[START OF Material shown]
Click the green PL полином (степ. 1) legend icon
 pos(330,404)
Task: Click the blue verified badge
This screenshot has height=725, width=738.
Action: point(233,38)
[END OF Material shown]
Short problem: Reproduce the data above word for word, keeping every line unchanged.

Written answer:
Click the green PL полином (степ. 1) legend icon
 pos(330,404)
Task: Click the blue verified badge
This screenshot has height=725, width=738.
Action: point(233,38)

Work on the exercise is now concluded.